LIAF
Disappearing Acts, Lofoten International Art Festival, Svolvær, Norvège, du 28 août au 27 septembre 2015
C’est dans le Nordland norvégien, à l’orée de l’archipel des Lofoten dont, parée de ses quelque quatre mille résidents, elle fait office de capitale, que Svolvær accueille la quatorzième édition du LIAF. Plus précisément, c’est dans un ancien magasin d’ameublement-décoration dont ce sera la dernière occupation avant destruction que le statement quelque peu désabusé des deux curateurs Matt Packer, directeur du centre d’art de Derry-Londonderry, et Arne Skaug Olsen, critique et curateur basé à Bergen, prend forme : « un présage dystopique, une insinuation que nos chances de diriger et de changer le monde, et donc la base de nos vies-mêmes, sont en train de disparaître » ainsi résumé par le directeur du Nordnorsk kunstnersenter qui supervise le LIAF.
Si l’on peut, à première lecture, peiner à entrevoir des liens constructifs entre les œuvres présentées, c’est que le propos n’est pas si direct. Rarement pourtant exposition n’aura été si contextuellement conçue. À tel point que c’est d’ailleurs à une véritable romanticisation du lieu d’exposition que l’on assiste ici, lieu que les curateurs n’hésitent pas à qualifier de personnage et qui fonctionne comme une allégorie de leur pensée : « les locaux de Jern & Bygg ressemblent à un corps mutilé, aux rêves et aux désirs épuisés, exactement comme les nôtres. » écrivent-ils à son sujet. Son architecture pragmatique et organique reflète soixante-dix ans de tentacularisation, passant d’une modeste boutique à un block de bâtiments de trois mille mètres carrés en un patchwork ahurissant de styles bien loin de l’architecture des grands hôtels internationaux encore en chantier alentour. C’est que Svolvær n’échappe pas à la gentrification que l’on aurait pu croire éloignée de telles contrées dont, jusqu’à il y a encore peu, les principales ressources économiques étaient la pêche et la pisciculture. La propension des Lofoten à générer des images de cartes postales-fonds d’écrans en fait désormais une destination tourisitique de premier plan pour ceux — et l’on notera soigneusement le paradoxe — que les lieux éloignés et encore sauvages fascinent.
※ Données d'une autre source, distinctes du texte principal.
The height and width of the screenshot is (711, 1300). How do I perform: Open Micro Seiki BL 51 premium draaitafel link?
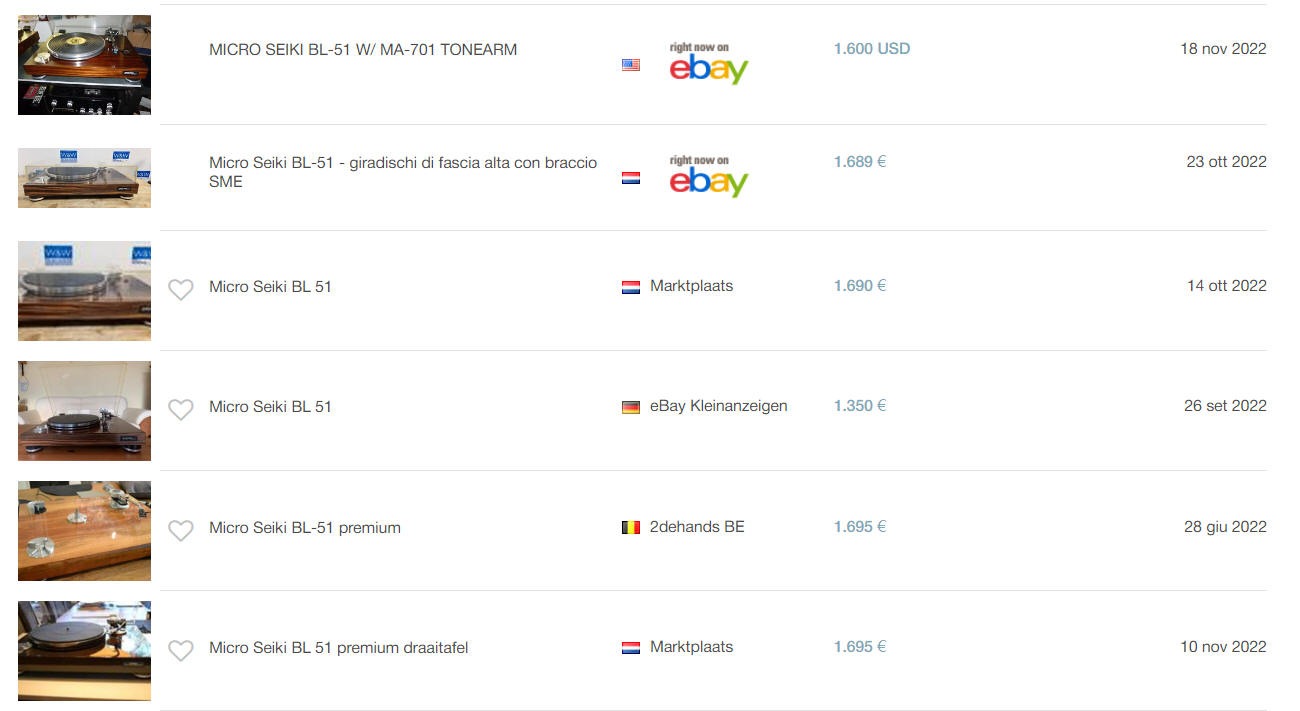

Reflétant ce retour somme toute assez récent, dans l’art, d’une pensée du futur, après de longues années rétro-orientées engluées dans les thématiques de l’archive, de l’histoire, du modernisme, etc., « Disappearing Acts » s’attache à proposer une sorte de portrait chinois de l’homme à venir. Une figure éclatée, en proie au doute, pétrie de peurs liées autant à la surtechnologisation de son environnement qu’à son incapacité à communier avec la nature, corps fragile fragilisé encore par l’avènement dans son paysage mental de la notion d’Anthropocène, hyperobjet s’il en est, qui le remet à sa place de petit sujet cette fois-ci sous le coup d’une accusation. C’est dire si l’on est ici à mille lieues de l’enthousiasme du futurisme. Au doute inhérent à l’œuvre d’Hedwig Houben1 qui poursuit dans une vidéo-installation produite pour l’occasion son impeccable déconstruction du processus de création, fait écho, dans les tréfonds du bâtiment, l’angoissante animation de Mercedes Mühleisen qui figure sous les traits d’un bien vilain personnage rien moins que le langage lui-même, pris à son propre piège après la disparition de tout porteur. Qu’est-il sans personne pour l’incarner, sans conscience pour s’en emparer, pour le comprendre ? Comment peut-il survivre si ce n’est en tentant infructueusement de sortir de lui-même ?
Moan moan, I don’t know.
I don’t know, cause it’s not to know.
So, how could I know?
Déclamant sa méditation métaphysique et lyrique, il évolue dans l’infini de flots noir et blanc qui roulent sur eux-mêmes dans un symbolisme désarmant. Bien que sa mise en œuvre soit relativement complexe, The Gnomic Puddle s’attache à évoquer les artifices du théâtre baroque, naviguant ainsi entre lo-fi et multiplicité des calques.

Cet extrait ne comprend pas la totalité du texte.